Leider hat keiner von Euch, der für eine Hinterlüftung ist, dies (bauphysikalisch) begründet. Laut Fachliteratur ist nur bei Feuchträumen (Küche, Bad, Keller) eine Hinterlüftung des Profilholzes erforderlich.

 

Ohne Hinterlüftung kann die Feuchtigkeit nicht vernünftig abtransportiert werden.
Dieser Transport ist unverzichtbar, ansonsten sammelt sich zwischen Folie und Paneelen Wasser. Die Folgen kannst du dir ausmalen.

Eine Hinterlüftung wird bei nahezu allen vorgehängten Bauteilen eingebaut.
Ob bei GKB, GKF oder Paneelen. In allen Räumen.

Edit:
Ich durchsuche gerade mein Bautechnik Buch, bei Erfolg melde ich mich.

 

Geändert von Tackleberry (09.12.2013 um 21:30 Uhr)
Also ehrlich gesagt, würde ich nie von innen dämmen und bin auch absolut kein Freund von irgendwelchen Vorwänden. Schon gar nicht, wenn dahinter auch noch Gipsputz ist.

 

Ich habe weitere Hinweise zum Hinterlüften gefunden. Es scheint so zu sein, dass der Gipsputz auf der Innenseite der Mauer nicht zu trocken werden darf und atmen können muss. Eine Innendämmung würde die Atmung behindern und zum Austrocknen führen. Deshalb neige ich jetzt dazu, großzügig zu Hinterlüften und die Dämmung wegzulassen.

 

Wo hast Du diese Informationen gefunden?

  • Gipsputz darf nicht zu trocken werden??? Gut, wenn man auf nasse Wände steht.....
  • Wieso würde eine Dämmung die Atmung behindern? Auch eine Dämmung kann man hinterlüften und vergleiche mal die Wasserdampfdiffusionswiderstandszahl einiger Baustoffe. Da liegt Styropor etwa gleich mit Holz. Wobei ich aber generell nichts von Innendämmung halte.
  • Keine Atmung (ich würde lieber Lüftung sagen) führt zum austrocknen? Das ist ganz großer Unfug und erreicht eher das Gegenteil.
Mich würde auch mal interessieren, was viele unter dem Begriff "Atmung"verstehen.
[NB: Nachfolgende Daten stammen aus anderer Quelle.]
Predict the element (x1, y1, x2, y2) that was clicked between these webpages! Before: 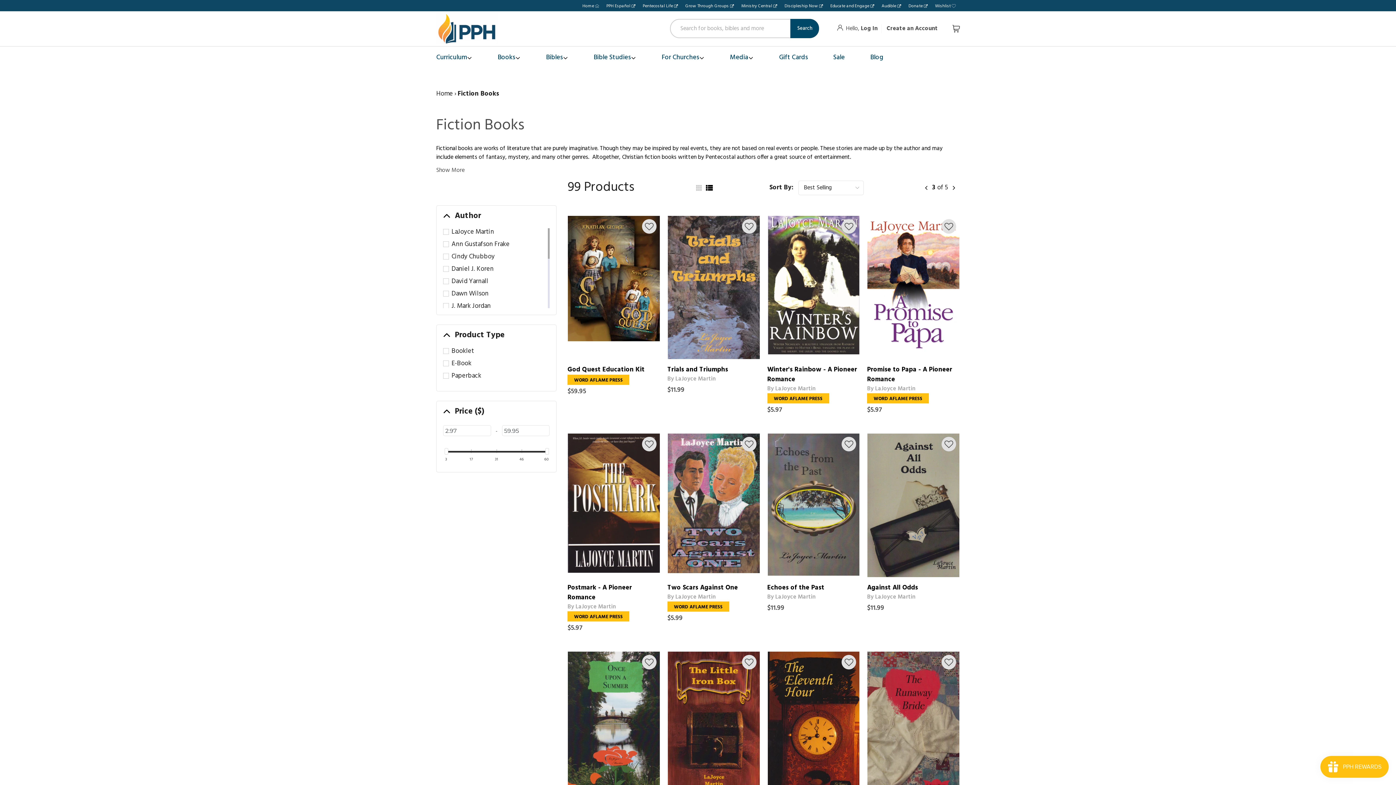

Egal wie Du nun zu Deinem Entschluss gekommen bist, ich halte es für einen Schritt in die richtige Richtung. Wobei ich mir die Wandverkleidung nochmal überlegen würde.

 

Ich habe dieses Projekt jetzt abgeschlossen.
Eine Wand im Wohzimmer habe ich mit Paneelen verkleidet, denn an dieser Wand steht ein Bett. Jetzt wird die Wand als deutlich wärmer empfunden.
Die Paneele habe ich senkrecht angebracht, oben und unten sind 5cm Abstand zu Wand bzw. Decke.
Die UKO besteht aus quer an die Wand gedübelten Dachlatten, es wurden Durchsteck-Dübel 8 mm verwendet. Zwischen Latte und Wand kam bei jedem Dübel eine M12er Mutter (die sind billig) als Abstandshalter. Zwischen Latten und Wand ist jetzt (nahezu) überall ein Zwischenraum von ca. 10 mm, sodass die Luft (relativ) ungehindert senkrecht aufsteigen kann.

Die Dübellöcher (in Hohlblock) habe ich mit meiner GSB 21-2 RCT gebohrt. Die 8er Schauben drehte mein GSR 10,8-Li ein, zum Ablängen der Profilbretter benutzte ich meine GKS 10,8-Li, wobei ich sie an einem Anschlagwinkel entlang geführt habe.